While Apple’s position in China is about as different from Facebook’s as possible — it has built a hugely valuable retail business — it too has been affected by the law. Just the week before WhatsApp was hit by disruptions, Apple said that to ensure it complied with the law it would begin storing data from its iCloud service in China. It also said it would work with a local Chinese company to set up a data center in southwest China as part of a $1 billion investment.

An Apple spokeswoman referred to remarks by Apple’s chief executive, Timothy D. Cook, during the company’s most recent earnings call, in which he said Apple was “very enthusiastic” about opportunities in China.

Yet keeping Beijing satisfied is only part of the challenge for Apple. With more and more Chinese smartphone makers selling high-quality smartphones cheaply, the company’s sales in the country have slid over the past two years. In the second quarter ending April 1, the company’s revenue in greater China fell 14 percent, even as the market remains critical. Greater China accounts for 21 percent of the company’s sales, making it Apple’s most important market after the United States.

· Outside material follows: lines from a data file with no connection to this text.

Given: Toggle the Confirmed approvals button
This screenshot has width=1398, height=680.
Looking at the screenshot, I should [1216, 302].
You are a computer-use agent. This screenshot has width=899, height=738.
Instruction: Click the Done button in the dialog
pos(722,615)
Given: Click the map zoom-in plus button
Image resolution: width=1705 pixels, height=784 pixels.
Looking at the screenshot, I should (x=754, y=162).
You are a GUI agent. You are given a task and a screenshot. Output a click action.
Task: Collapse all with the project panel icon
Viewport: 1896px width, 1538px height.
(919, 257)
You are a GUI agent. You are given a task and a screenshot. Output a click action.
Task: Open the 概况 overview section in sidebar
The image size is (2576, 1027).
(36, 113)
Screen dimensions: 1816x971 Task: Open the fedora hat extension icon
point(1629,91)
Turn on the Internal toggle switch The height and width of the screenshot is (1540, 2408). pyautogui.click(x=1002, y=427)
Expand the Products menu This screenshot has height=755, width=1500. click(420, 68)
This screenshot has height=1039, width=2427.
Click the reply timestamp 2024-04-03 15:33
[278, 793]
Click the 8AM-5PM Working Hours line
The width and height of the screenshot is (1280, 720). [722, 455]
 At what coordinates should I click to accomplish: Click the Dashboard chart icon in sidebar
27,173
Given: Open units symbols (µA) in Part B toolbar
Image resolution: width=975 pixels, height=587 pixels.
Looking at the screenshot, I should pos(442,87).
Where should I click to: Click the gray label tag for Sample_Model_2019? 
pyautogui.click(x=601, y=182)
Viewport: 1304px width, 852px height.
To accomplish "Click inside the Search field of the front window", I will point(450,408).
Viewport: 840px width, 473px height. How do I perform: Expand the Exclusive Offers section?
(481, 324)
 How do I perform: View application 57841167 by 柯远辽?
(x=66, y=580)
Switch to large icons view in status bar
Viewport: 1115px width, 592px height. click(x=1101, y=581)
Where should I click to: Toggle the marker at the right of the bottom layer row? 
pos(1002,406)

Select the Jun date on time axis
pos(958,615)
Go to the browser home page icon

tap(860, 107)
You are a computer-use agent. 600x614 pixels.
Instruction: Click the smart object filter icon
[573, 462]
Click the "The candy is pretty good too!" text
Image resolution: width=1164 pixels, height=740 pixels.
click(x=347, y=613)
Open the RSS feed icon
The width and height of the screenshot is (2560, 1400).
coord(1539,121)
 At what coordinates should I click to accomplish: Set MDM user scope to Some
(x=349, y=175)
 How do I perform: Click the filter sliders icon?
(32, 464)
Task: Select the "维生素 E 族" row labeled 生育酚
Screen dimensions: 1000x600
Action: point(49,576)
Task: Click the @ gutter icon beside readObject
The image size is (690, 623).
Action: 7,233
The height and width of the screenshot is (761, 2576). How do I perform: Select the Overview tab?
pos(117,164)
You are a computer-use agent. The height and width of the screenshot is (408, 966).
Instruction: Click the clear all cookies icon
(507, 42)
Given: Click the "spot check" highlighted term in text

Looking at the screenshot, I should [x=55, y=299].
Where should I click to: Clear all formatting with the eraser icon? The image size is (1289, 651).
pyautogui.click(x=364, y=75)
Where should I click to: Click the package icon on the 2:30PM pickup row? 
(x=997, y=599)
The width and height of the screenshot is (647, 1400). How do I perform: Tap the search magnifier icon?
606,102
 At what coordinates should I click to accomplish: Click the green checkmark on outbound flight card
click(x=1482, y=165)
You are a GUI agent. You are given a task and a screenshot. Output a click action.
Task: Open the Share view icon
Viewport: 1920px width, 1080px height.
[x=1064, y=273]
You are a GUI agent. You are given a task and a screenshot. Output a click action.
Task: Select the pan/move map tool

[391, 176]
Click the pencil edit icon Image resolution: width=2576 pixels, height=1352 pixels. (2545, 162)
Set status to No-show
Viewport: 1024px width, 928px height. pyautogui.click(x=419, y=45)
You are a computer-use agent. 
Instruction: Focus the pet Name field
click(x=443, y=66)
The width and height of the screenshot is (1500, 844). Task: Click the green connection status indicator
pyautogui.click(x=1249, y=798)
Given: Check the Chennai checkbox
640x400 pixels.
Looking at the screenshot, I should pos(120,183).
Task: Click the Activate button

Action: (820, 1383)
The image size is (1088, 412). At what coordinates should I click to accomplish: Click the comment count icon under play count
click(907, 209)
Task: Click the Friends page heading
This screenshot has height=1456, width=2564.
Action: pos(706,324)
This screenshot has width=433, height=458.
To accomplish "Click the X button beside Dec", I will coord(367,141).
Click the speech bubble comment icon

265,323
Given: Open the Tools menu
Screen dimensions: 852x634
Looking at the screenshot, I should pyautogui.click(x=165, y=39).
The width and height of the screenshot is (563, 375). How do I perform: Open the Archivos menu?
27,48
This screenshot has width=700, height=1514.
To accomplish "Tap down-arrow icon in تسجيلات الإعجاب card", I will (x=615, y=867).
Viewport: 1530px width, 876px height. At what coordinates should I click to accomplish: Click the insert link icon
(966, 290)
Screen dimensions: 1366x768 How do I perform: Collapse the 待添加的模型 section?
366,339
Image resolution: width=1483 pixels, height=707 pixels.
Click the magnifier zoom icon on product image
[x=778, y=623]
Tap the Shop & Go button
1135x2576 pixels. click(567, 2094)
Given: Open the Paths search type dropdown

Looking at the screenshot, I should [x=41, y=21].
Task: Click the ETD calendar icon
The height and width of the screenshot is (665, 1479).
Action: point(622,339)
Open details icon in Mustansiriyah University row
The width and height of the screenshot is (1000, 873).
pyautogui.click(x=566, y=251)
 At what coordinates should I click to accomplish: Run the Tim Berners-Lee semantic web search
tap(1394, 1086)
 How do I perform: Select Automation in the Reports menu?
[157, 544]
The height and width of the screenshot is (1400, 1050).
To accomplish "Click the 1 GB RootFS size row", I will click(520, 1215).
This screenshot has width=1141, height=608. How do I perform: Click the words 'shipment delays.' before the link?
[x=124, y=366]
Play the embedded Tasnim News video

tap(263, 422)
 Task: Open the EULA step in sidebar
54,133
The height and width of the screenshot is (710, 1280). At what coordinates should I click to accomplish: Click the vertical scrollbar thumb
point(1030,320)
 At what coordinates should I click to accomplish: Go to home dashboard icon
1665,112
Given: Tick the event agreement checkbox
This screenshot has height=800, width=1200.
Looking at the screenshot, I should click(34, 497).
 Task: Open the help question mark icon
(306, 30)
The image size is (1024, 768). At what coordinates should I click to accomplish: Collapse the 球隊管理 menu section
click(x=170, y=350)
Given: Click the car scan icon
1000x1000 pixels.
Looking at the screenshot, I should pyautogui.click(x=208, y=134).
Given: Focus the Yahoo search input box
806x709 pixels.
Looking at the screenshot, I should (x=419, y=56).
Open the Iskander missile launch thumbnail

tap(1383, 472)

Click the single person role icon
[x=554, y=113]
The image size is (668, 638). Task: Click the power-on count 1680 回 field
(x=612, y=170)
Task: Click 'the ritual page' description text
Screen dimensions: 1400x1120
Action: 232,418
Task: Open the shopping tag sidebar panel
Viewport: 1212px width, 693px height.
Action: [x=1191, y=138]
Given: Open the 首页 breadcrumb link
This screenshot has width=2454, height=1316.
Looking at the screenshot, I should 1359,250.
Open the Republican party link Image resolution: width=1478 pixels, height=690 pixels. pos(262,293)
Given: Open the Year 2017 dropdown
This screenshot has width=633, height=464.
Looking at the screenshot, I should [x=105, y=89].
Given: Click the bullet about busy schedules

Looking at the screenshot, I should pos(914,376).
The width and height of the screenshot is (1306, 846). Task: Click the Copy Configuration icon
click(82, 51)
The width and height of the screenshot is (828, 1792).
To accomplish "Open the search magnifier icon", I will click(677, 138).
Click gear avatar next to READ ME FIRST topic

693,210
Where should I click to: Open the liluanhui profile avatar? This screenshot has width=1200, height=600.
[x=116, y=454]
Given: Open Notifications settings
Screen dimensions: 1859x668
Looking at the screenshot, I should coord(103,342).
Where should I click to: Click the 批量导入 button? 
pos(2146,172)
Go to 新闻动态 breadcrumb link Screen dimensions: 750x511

In a new tack for Apple in China, just last week it created a new position, general manager for greater China, and appointed a longtime manager, Isabel Ge Mahe, to the position. Ms. Ge Mahe was born in China, speaks Mandarin and has deep engineering experience. The company is also in search of a greater China policy head after its former head, Jun Ge, recently resigned, according to two people familiar with the matter.

If Apple is trying something new, LinkedIn is showing that what had been an accepted model within China is no guarantee of success. Unlike Apple, which as a hardware company is considered less threatening by the Chinese government, LinkedIn had to go along with a bargain other internet companies have refused.

In 2014 the company agreed to start censoring — much as Google had done almost a decade before it eventually left China — and formed a partnership with two influential Chinese venture capital investment funds to create a separate China operation. While the self-censorship drew complaints from users, other technology companies looking to get into China came to see LinkedIn’s approach as a model.

By bringing in well-connected investors, it was able to ensure its communications with the Chinese government were in capable hands. It also focused on the particulars of the local market. It hired Derek Shen, a successful Chinese entrepreneur and Google veteran, to run its China operations separately. Mr. Shen, in turn, created a stand-alone app to bring LinkedIn, a service built around email and computers, to China’s smartphone-dependent population.